Diritti riDicoli

«Il contenuto di questo ddl è imbarazzante e ridicolo perché prende in giro la gente». Spulciando uno per uno gli articoli, «si vede che o i diritti ci sono già, o i diritti sono inattuabili o quando sono attuabili sono poverissimi». Annamaria Bernardini De Pace è avvocato civilista tra i più rinomati. Quando ancora i Dico li chiamavano Pacs e si dibatteva di quanto fossero indispensabili per il progresso della nazione, la De Pace aveva storto il naso rilasciando dichiarazioni in senso opposto. Si dice che le parole di questa mondana “avvocatessa dei vip” ed esperta riconosciuta di diritto di famiglia siano state esaminate attentamente anche nelle stanze vaticane. Oggi che i Pacs si sono materializzati nel loro surrogato democattolico, i Dico, lei ribadisce a Tempi di essere «ancora più convinta di quello che sostenevo allora: sono inutili». Questo perché «molti dei problemi che vorrebbero affrontare – penso alla questione dell’assistenza per malattia o ricovero – sono già tutelati attraverso il codice civile». Sono ridicoli «perché sui casi più spinosi – come quello pensionistico – rimandano a un futuro non certo prossimo». Sono poveri di vantaggi «perché, come nel caso della successione, già oggi si può lasciare il 25 per cento del patrimonio al convivente, addirittura anche se non è lui a farne richiesta. Coi Dico, invece, occorre aspettare nove anni – e anche un tempo maggiore, se c’è in ballo una separazione o un divorzio – e alla fine si può donare poco di più». Infine sono dannosi «perché aprono a pericolosi commerci di cialtroni e speculatori.
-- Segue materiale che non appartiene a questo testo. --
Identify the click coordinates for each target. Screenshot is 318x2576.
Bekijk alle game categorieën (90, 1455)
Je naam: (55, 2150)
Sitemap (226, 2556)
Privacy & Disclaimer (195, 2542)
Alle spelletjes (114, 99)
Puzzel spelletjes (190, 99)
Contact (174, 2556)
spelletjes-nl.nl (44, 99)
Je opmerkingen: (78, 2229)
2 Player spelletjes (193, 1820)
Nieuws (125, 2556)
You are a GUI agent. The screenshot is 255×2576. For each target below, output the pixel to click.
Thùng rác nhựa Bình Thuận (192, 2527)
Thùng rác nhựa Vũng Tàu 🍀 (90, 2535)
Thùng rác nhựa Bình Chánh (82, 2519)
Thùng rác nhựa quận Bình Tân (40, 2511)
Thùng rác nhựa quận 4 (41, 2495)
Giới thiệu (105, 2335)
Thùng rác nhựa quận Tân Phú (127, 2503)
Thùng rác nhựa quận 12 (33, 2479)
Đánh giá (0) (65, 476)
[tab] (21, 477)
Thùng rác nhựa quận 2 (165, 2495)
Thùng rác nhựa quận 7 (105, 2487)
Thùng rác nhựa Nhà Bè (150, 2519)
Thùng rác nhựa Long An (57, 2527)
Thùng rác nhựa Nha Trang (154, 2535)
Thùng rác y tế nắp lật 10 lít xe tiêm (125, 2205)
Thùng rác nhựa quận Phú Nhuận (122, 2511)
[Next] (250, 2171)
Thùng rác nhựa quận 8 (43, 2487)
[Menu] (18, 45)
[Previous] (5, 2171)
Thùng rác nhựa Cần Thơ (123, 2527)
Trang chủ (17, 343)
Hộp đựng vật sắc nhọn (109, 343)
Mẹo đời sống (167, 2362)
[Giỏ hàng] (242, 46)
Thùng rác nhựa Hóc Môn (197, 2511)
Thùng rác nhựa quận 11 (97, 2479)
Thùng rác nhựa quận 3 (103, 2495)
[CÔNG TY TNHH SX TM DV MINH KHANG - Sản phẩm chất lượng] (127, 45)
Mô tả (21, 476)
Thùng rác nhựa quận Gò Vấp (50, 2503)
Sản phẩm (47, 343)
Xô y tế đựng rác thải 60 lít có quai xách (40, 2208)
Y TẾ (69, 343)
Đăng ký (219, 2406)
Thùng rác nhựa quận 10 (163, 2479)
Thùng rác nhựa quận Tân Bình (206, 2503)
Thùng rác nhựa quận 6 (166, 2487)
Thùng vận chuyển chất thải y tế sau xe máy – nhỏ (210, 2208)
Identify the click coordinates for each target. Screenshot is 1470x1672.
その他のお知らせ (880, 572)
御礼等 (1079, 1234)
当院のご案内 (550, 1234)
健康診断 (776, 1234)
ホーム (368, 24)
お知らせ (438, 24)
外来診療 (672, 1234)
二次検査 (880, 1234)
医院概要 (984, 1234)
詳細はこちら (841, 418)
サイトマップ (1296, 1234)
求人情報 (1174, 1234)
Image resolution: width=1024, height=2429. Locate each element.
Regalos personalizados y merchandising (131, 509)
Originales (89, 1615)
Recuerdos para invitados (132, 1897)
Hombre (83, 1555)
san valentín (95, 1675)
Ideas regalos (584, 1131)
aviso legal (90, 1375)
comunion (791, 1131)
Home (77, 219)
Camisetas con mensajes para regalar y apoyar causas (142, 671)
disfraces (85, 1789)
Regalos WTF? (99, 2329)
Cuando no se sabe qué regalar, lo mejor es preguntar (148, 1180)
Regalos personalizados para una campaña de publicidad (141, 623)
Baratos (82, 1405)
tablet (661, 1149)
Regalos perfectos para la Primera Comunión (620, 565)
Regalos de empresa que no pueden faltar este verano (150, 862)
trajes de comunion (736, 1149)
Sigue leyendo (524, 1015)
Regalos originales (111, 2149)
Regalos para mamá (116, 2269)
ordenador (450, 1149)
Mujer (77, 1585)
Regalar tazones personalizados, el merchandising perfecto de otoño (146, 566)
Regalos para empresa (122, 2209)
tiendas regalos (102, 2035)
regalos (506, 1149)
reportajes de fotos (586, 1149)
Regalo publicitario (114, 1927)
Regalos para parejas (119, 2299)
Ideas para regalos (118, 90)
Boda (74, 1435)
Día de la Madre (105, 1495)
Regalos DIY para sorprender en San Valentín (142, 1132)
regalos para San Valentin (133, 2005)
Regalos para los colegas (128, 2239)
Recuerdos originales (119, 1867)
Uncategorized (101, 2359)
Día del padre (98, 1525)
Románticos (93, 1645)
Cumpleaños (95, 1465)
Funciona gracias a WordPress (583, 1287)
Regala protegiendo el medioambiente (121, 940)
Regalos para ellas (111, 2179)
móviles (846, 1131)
L’articolo 6 proclama che si ha diritto al permesso di soggiorno per motivi di convivenza. Le possibilità di abusi sono altissime».
Il massimo del paradosso è stato raggiunto con la norma che prevede la comunicazione tra conviventi tramite raccomandata con ricevuta di ritorno. La modalità non è solo esilarante, è anche preoccupante «perché si presta a ulteriori possibilità di speculazione». L’esempio portato dall’avvocato per aggirare la norma è semplice: «Io convivo e voglio stipulare un Dico con il mio partner. Lui non vuole. Aspetto che si assenti per un viaggio di lavoro, mando la raccomandata, la ricevo mentre lui è assente, la firmo e la nascondo. Quando ci separeremo mostrerò la ricevuta di ritorno avvalendomi dei diritti previsti dalla legge».
Si è detto che i Dico aiuteranno le persone omosessuali. Tanto per chiarire, l’avvocato ci tiene a far saper che «è da vent’anni che, tramite ciò che è permesso dal codice, tutelo le coppie gay. Esistono i contratti atipici, che sono forme di contratti di convivenza». Ai suoi assistiti omosessuali presenta le forme giuridiche a loro garanzia: «Possono fare dei piani di accumulo pensionistici per la parte più debole, un’assicurazione sulla vita per la parte più debole, un impegno della parte più forte a fornire un aiuto materiale al convivente nel caso in cui ci si lasci, un inventario nel quale si elencano i beni posseduti in modo da evitare che, sempre in caso di separazione, si finisca col buttarseli dalla finestra». Questo per dire che «le libertà individuali già oggi possono essere tutelate senza bisogno di assistenzialismi ridicoli e improbabili. Lo Stato non ha neanche i soldi per pagare la pensione di uno che ha lavorato 35 anni… e cosa fa? Paga la pensione alle prostitute dell’Est che un qualsiasi scioperato potrà far entrare in Italia per soddisfare i propri piaceri sessuali?».
Oltre ai possibili pittoreschi raggiri, la vicenda rivela un nodo culturale: «Diritti e obblighi, se nascono, devono nascere spontaneamente all’interno della coppia. Perché lo Stato mi deve gravare di obblighi a fronte di diritti infimi? Il problema è che le nuove generazioni non sono educate alla responsabilità personale. E così si finisce per affidare tutto allo Stato». Invece il matrimonio è un atto sacrale. «Intendiamoci: anche quello civile è un atto sacrale, perché ha qualcosa di sacro impegnare la propria vita e il proprio corpo – nel matrimonio c’è lo ius excludendi alios, cioè il diritto all’esclusiva sessuale. Nel matrimonio c’è l’obbligo di fedeltà, c’è il dovere di reciproca solidarietà materiale e morale. è un patto fra due persone che pubblicamente e liberamente s’impegnano a rispettare dei vincoli. Un rapporto nel quale non si vogliano assumere tali diritti e doveri è un’altra cosa». I Dico sono umilianti, «a quel punto è meglio farsi assumere dal partner come cameriera». Con un contratto in cui, tra l’altro, «si guadagna anche molto di più».